Method: We compared a group of 20 euthymic bipolar patients and a group of 20 matched heathy controls during a fMRI task where they either rate how they are feeling, or how many letters are in the stimulus, using positive and negative adjectives.
Results: The “externally focused” condition elicited activity in a classical attentional network, and the “internally focused” condition in a network with central activations in medial prefrontal and cingulate regions, validating our paradigm. Bipolar patients showed significantly higher activity than controls in the vmPFC, PCC and parietal cortex, and in particular increased activity in pregenual ACC during the internal trials, which correlated with the tendency to ruminate. Switching from an internal to an external trial revealed higher activity in the entorhinal cortex for patients, especially after a negative trial. Repetition of negative internal trials also showed increased and correlated activity in medial areas.

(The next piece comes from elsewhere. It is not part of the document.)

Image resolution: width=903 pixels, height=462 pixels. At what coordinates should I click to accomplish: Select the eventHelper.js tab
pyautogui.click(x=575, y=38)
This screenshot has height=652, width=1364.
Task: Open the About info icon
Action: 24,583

Conclusion: Patients showed higher activity in medial cortical areas during the internally-focused condition, supporting the notion of an enhancement of self-processing in those patients. Negative valence might additionally trigger more activity in network associated with autobiographic memory and rumination.
3:45pm - 4:00pmMultimodal Fingerprints of Resting State Networks as assessed by Simultaneous Trimodal MR-PET-EEG Imaging
Shah N.Jon1,2,4,6, Jorge Arrubla1,3, Ravichandran Rajkumar1,3, Ezequiel Fahrrer1, Jörg Mauler1, Elena Rota Kops1, Lutz Tellmann1, Jürgen Scheins1, Frank Boers1, Jürgen Dammers1, Praveen Sripad1, Christoph Lerche1, Langen Karl Joseph1,4,5, Hans Herzog1, Irene Neuner1,3,4
1Institute of Neuroscience and Medicine 4, INM-4, Forschungszentrum Jülich, Germany; 2Institute of Neuroscience and Medicine 11, INM-11, Forschungszentrum Jülich, Germany; 3Department of Psychiatry, Psychotherapy and Psychosomatics, RWTH Aachen University, Germany; 4JARA – BRAIN – Translational Medicine, Germany; 5Department of Nuclear Medicine, RWTH Aachen University, Germany; 6Department of Neurology, RWTH Aachen University, Germany
Simultaneous MR-PET-EEG (magnetic resonance imaging - positron emission tomography – electroencephalography), a new tool for the investigation of neuronal networks in the human brain, is presented here for the first time. It enables the assessment of molecular metabolic information with high spatial and temporal resolution in a given brain simultaneously. Here, we characterize the brain’s default mode network (DMN) in healthy male subjects using multimodal fingerprinting by quantifying energy metabolism via 2- [18F]fluoro-2-desoxy-D-glucose PET (FDG-PET), the inhibition – excitation balance of neuronal activation via magnetic resonance spectroscopy (MRS), its functional connectivity via fMRI and its electrophysiological signature via EEG. The trimodal approach reveals a complementary fingerprint. Neuronal activation within the DMN as assessed with fMRI is positively correlated with the mean standard uptake value of FDG. Electrical source localization of EEG signals shows a significant difference between the dorsal DMN and sensorimotor network in the frequency range of δ, θ, α and β–1, but not with β–2 and β–3. In addition to basic neuroscience questions addressing neurovascular-metabolic coupling, this new methodology lays the foundation for individual physiological and pathological fingerprints for a wide research field addressing healthy aging, gender effects, plasticity and different psychiatric and neurological diseases.